12. The highest and best use of [Tract I], or any part of [Tract I], is assemblage and the assemblage value applies to the entire [Tract I] as well as to any subparts. In fact, the assemblage value is the most significant characteristic of value with any part of Tract I.

* * * * * *

14. Although the Court would typically appoint a commissioner(s) to determine whether Tract [I] can be physically divided without damage to the owners, in this case the parties stipulated that the Court should make that determination. . . .

* * * * * *

16. No damage would occur to the owners from an in-kind division.

17. A forced sale of the property would likely deprive the Holliday [Heirs] of the assemblage value of their share of [Tract I]. Since Mayfair owns the other two tracts of land under the Illinois Building, an in-kind division of [Tract I] with Mayfair being allocated a share adjacent to its other land will preserve the value of Mayfair's share of [Tract I] and not deprive the Holliday Heirs their share of the assemblage value of their portion of [Tract I].

Id. at 15-16. Also, the trial court noted that "[t]he Holliday [Heirs] have elected to have their shares treated as a unit and request that a partition in kind occur with their share being treated as one unit. They would, therefore, continue as tenants-in-common as to 5/6th of Tract I." Id. at 17. No damages were awarded to either party.

The sole issue is whether the trial court's judgment ordering physical partition of Tract I was clearly erroneous. Here, the trial court entered findings of fact and conclusions thereon pursuant to Ind. Trial Rule 52(A). We may not set aside the findings or judgment unless they are clearly erroneous. Buck v. Grube, 833 N.E.2d 110, 113 (Ind.Ct.App. 2005) (citing Menard Inc. v. Dage-MTI, Inc., 726 N.E.2d 1206, 1210 (Ind. 2000), reh'g denied.) In our review, we first consider whether the evidence supports the factual findings. Id. Second, we consider whether the findings support the judgment. Id. "Findings are clearly erroneous only when the record contains no facts to support them either directly or by inference." Id. (quoting Quillen v. Quillen, 671 N.E.2d 98, 102 (Ind. 1996)). A judgment is clearly erroneous if it relies on an incorrect legal standard. Id. at 113-114. We give due regard to the trial court's ability to assess the credibility of witnesses. Id. at 114. While we defer substantially to findings of fact, we do not do so to conclusions of law. Id. We do not reweigh the evidence; rather we consider the evidence most favorable to the judgment with all reasonable inferences drawn in favor of the judgment. Id. (citing Yoon v. Yoon, 711 N.E.2d 1265, 1268 (Ind. 1999)).

A request for specific findings was made by the Holliday Heirs.
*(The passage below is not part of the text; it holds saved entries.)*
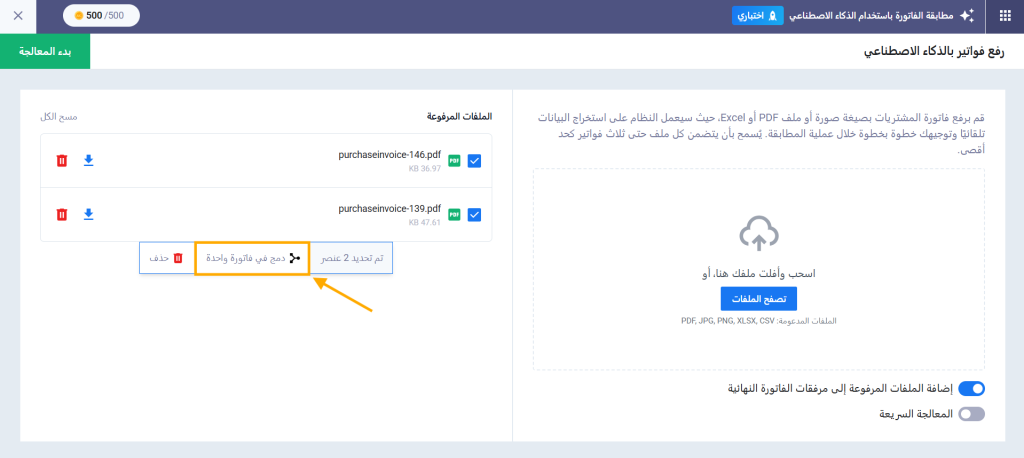Click the cloud upload icon
The width and height of the screenshot is (1024, 458).
pyautogui.click(x=758, y=235)
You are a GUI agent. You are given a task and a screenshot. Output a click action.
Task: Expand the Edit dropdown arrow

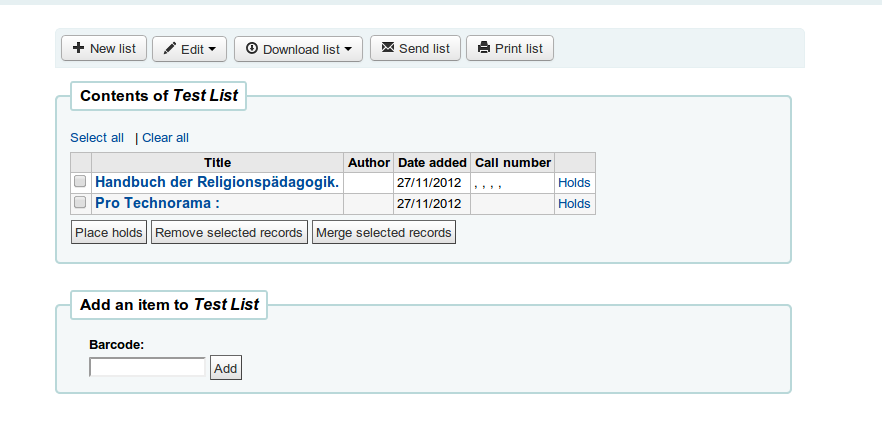(213, 49)
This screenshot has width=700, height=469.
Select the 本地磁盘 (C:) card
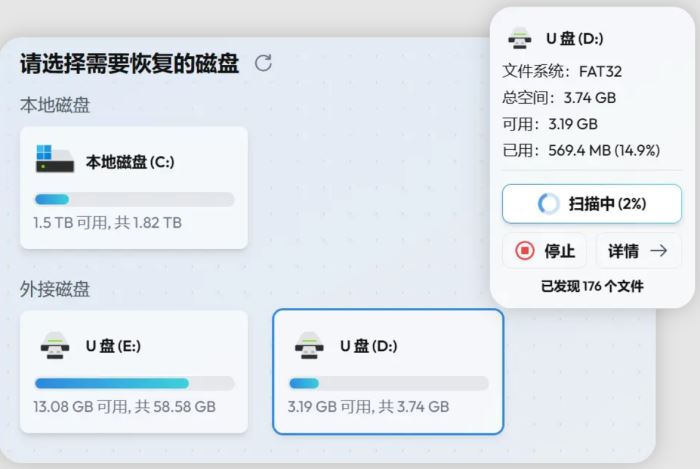[x=134, y=187]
Indiana's statutes governing partition of real estate permit any person holding land as a joint tenant or tenant in common to petition the trial court to bring an action to compel partition. Ind. Code § 32-17-4-1 (2004). Ind. Code § 32-17-4-4(d) provides that:

If:

(1) upon trial of any issue;

(2) upon default; or

(3) by confession or consent of parties; the court determines that the land for which partition is demanded cannot be divided without damage to the owners, the court may order the whole or any part of the premises to be sold as provided under section 12 of this chapter.
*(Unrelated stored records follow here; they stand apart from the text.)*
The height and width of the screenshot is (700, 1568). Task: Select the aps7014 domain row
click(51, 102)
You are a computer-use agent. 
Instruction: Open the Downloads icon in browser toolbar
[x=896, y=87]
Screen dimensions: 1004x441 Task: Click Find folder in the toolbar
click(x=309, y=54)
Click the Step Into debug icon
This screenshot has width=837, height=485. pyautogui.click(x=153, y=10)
The partition statutes also provide that, in determining whether the land can be partitioned, the trial court "shall appoint three (3) individuals as commissioners," who issue a report to the trial court regarding whether the land can be divided and, if it is divided, how it should be accomplished. Ind. Code § 32-17-4-6, -7, -9 to -11 (2004). If the commissioners report that "the whole or part of the land which partition is demanded cannot be divided without damage to the owners, the court may order the whole or any part of the land to be sold at public or private sale on terms and conditions prescribed by the court." Ind. Code § 32-17-4-12(a) (2004). We have also recognized that the trial court "may determine whether land is susceptible to partition without the appointment of commissioners." Buck, 833 N.E.2d at 114 (citing Crumrine v. Crumrine, 77 Ind.App. 76, 77, 131 N.E. 230, 230-231 (1921)).
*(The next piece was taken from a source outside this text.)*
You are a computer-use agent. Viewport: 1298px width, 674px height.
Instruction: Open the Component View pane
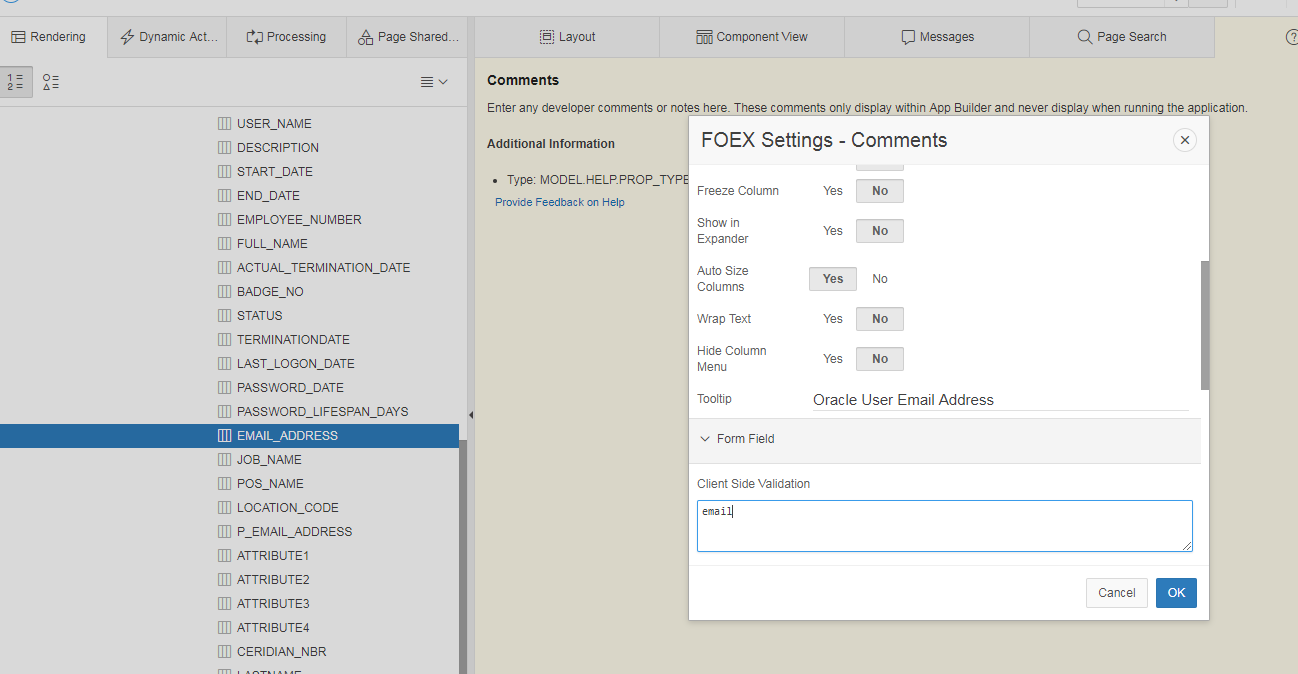(751, 36)
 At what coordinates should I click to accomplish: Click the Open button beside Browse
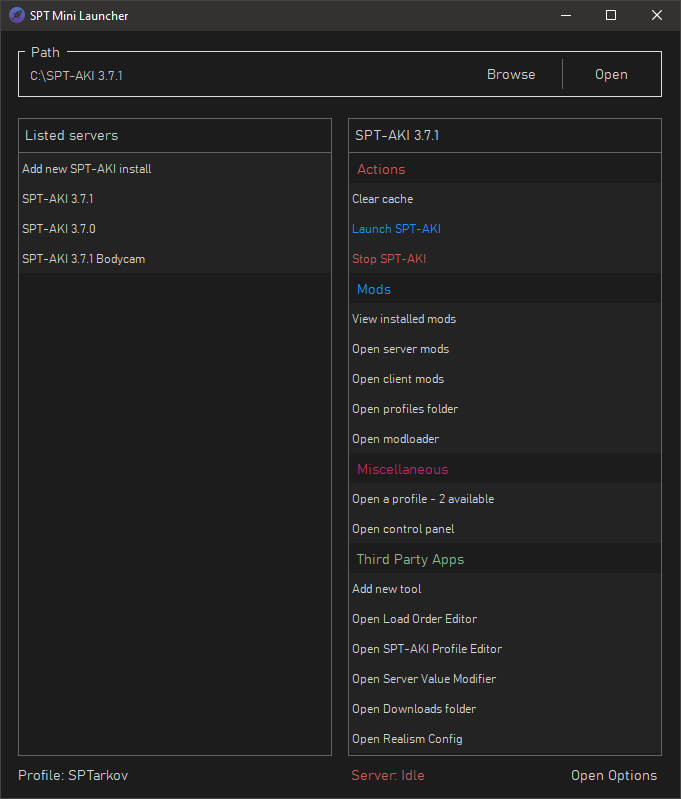click(611, 74)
The Appellants argue that "evidence concerning Tracts II and III should not have been used to determine the issue of whether Tract I could have been divided without damage to the owners of Tract I." Appellants' Brief at 14. The Appellants argue that "[e]vidence concerning adjacent parcels of property that are separately owned and not at issue is irrelevant and immaterial." Id. at 11. The Appellants argue that in its judgment, the trial court relied on the doctrine of "assemblage," and applied the doctrine "as defined by Lady," who "testified that the highest and best use for Tract I is assemblage or using Tract I as part of Tracts II and III and `even beyond those properties.'" Id. at 18 (quoting Transcript at 247) (footnote omitted). The Appellants argue further that "Indiana has not specifically recognized the doctrine of right of assemblage." Id. at 16 (citing Tornatta Investments, LLC v. Ind. Dep't of Transp., 879 N.E.2d 660, 664 n. 1 (Ind.Ct.App. 2008), trans. denied). The Appellants argue that they "presented evidence that the number of buyers for Tract I would be greater than the number of buyers for 600 square feet of Tract I." Id. at 24. Thus, The Appellants argue, "the concept of `assemblage' as applied to Tract I only, actually supports a sale of the entire Tract I, not a physical division of Tract I, which only results in a further fragmentation of the property." Id. at 18.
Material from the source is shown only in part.